━━━ MATERIAL SUPPLIED

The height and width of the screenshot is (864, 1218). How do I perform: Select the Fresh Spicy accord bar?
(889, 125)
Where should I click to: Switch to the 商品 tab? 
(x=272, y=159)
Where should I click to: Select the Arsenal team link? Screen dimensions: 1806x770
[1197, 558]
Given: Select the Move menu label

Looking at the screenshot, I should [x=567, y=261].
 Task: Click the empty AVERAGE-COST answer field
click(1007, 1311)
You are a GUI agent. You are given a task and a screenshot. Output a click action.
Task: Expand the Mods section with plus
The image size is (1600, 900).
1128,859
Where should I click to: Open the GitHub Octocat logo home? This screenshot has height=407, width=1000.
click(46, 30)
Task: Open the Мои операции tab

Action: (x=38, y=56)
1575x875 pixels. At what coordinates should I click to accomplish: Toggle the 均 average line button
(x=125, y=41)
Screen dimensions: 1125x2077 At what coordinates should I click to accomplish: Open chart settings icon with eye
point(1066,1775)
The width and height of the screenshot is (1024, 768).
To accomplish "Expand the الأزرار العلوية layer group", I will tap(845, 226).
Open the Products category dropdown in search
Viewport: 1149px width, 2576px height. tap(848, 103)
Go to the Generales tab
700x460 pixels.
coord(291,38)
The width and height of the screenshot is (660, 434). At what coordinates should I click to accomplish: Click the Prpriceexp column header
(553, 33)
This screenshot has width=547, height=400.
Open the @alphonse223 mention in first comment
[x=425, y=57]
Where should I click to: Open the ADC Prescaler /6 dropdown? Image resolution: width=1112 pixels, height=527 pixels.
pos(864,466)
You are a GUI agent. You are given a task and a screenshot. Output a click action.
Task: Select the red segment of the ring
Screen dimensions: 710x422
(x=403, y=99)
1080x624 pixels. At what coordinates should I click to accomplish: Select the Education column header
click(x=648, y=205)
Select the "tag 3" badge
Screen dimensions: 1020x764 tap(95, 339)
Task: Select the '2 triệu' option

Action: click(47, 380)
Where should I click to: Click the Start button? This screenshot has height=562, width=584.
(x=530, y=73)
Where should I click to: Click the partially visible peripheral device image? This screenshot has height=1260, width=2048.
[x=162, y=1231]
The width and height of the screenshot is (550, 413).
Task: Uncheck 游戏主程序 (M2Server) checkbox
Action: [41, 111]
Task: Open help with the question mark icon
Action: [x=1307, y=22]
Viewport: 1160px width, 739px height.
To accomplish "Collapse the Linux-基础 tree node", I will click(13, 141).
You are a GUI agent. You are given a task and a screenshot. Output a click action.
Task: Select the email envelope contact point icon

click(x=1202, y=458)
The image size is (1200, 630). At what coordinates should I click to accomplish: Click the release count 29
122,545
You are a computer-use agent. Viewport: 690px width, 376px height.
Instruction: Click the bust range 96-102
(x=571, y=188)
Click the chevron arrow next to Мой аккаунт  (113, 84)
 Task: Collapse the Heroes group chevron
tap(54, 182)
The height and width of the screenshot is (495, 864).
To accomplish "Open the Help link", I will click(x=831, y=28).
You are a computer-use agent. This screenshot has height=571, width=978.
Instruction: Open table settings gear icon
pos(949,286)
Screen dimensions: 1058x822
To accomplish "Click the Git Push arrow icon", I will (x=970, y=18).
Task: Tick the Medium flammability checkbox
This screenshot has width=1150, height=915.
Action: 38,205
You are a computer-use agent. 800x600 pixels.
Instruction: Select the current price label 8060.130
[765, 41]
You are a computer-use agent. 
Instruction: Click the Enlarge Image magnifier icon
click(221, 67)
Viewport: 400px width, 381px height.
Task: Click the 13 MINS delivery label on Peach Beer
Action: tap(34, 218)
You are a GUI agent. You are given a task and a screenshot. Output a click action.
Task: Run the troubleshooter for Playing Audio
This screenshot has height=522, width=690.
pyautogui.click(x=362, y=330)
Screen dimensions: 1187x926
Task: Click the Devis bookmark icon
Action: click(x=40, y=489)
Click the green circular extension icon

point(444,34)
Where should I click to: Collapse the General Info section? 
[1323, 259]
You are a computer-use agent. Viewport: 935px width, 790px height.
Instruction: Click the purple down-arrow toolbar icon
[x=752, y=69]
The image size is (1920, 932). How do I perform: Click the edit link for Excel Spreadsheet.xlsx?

━━━━━━

Extract the complete listing verbatim.

The height and width of the screenshot is (864, 1218). How do I perform: Select the Fresh Spicy accord bar?
(889, 125)
Where should I click to: Switch to the 商品 tab? 
(x=272, y=159)
Where should I click to: Select the Arsenal team link? Screen dimensions: 1806x770
[1197, 558]
Given: Select the Move menu label

Looking at the screenshot, I should [x=567, y=261].
 Task: Click the empty AVERAGE-COST answer field
click(1007, 1311)
You are a GUI agent. You are given a task and a screenshot. Output a click action.
Task: Expand the Mods section with plus
The image size is (1600, 900).
1128,859
Where should I click to: Open the GitHub Octocat logo home? This screenshot has height=407, width=1000.
click(46, 30)
Task: Open the Мои операции tab

Action: (x=38, y=56)
1575x875 pixels. At what coordinates should I click to accomplish: Toggle the 均 average line button
(x=125, y=41)
Screen dimensions: 1125x2077 At what coordinates should I click to accomplish: Open chart settings icon with eye
point(1066,1775)
The width and height of the screenshot is (1024, 768).
To accomplish "Expand the الأزرار العلوية layer group", I will tap(845, 226).
Open the Products category dropdown in search
Viewport: 1149px width, 2576px height. tap(848, 103)
Go to the Generales tab
700x460 pixels.
coord(291,38)
The width and height of the screenshot is (660, 434). At what coordinates should I click to accomplish: Click the Prpriceexp column header
(553, 33)
This screenshot has width=547, height=400.
Open the @alphonse223 mention in first comment
[x=425, y=57]
Where should I click to: Open the ADC Prescaler /6 dropdown? Image resolution: width=1112 pixels, height=527 pixels.
pos(864,466)
You are a GUI agent. You are given a task and a screenshot. Output a click action.
Task: Select the red segment of the ring
Screen dimensions: 710x422
(x=403, y=99)
1080x624 pixels. At what coordinates should I click to accomplish: Select the Education column header
click(x=648, y=205)
Select the "tag 3" badge
Screen dimensions: 1020x764 tap(95, 339)
Task: Select the '2 triệu' option

Action: click(47, 380)
Where should I click to: Click the Start button? This screenshot has height=562, width=584.
(x=530, y=73)
Where should I click to: Click the partially visible peripheral device image? This screenshot has height=1260, width=2048.
[x=162, y=1231]
The width and height of the screenshot is (550, 413).
Task: Uncheck 游戏主程序 (M2Server) checkbox
Action: [41, 111]
Task: Open help with the question mark icon
Action: [x=1307, y=22]
Viewport: 1160px width, 739px height.
To accomplish "Collapse the Linux-基础 tree node", I will click(13, 141).
You are a GUI agent. You are given a task and a screenshot. Output a click action.
Task: Select the email envelope contact point icon

click(x=1202, y=458)
The image size is (1200, 630). At what coordinates should I click to accomplish: Click the release count 29
122,545
You are a computer-use agent. Viewport: 690px width, 376px height.
Instruction: Click the bust range 96-102
(x=571, y=188)
Click the chevron arrow next to Мой аккаунт  (113, 84)
 Task: Collapse the Heroes group chevron
tap(54, 182)
The height and width of the screenshot is (495, 864).
To accomplish "Open the Help link", I will click(x=831, y=28).
You are a computer-use agent. This screenshot has height=571, width=978.
Instruction: Open table settings gear icon
pos(949,286)
Screen dimensions: 1058x822
To accomplish "Click the Git Push arrow icon", I will (x=970, y=18).
Task: Tick the Medium flammability checkbox
This screenshot has width=1150, height=915.
Action: 38,205
You are a computer-use agent. 800x600 pixels.
Instruction: Select the current price label 8060.130
[765, 41]
You are a computer-use agent. 
Instruction: Click the Enlarge Image magnifier icon
click(221, 67)
Viewport: 400px width, 381px height.
Task: Click the 13 MINS delivery label on Peach Beer
Action: tap(34, 218)
You are a GUI agent. You are given a task and a screenshot. Output a click action.
Task: Run the troubleshooter for Playing Audio
This screenshot has height=522, width=690.
pyautogui.click(x=362, y=330)
Screen dimensions: 1187x926
Task: Click the Devis bookmark icon
Action: click(x=40, y=489)
Click the green circular extension icon

point(444,34)
Where should I click to: Collapse the General Info section? 
[1323, 259]
You are a computer-use agent. Viewport: 935px width, 790px height.
Instruction: Click the purple down-arrow toolbar icon
[x=752, y=69]
The image size is (1920, 932). How do I perform: Click the edit link for Excel Spreadsheet.xlsx?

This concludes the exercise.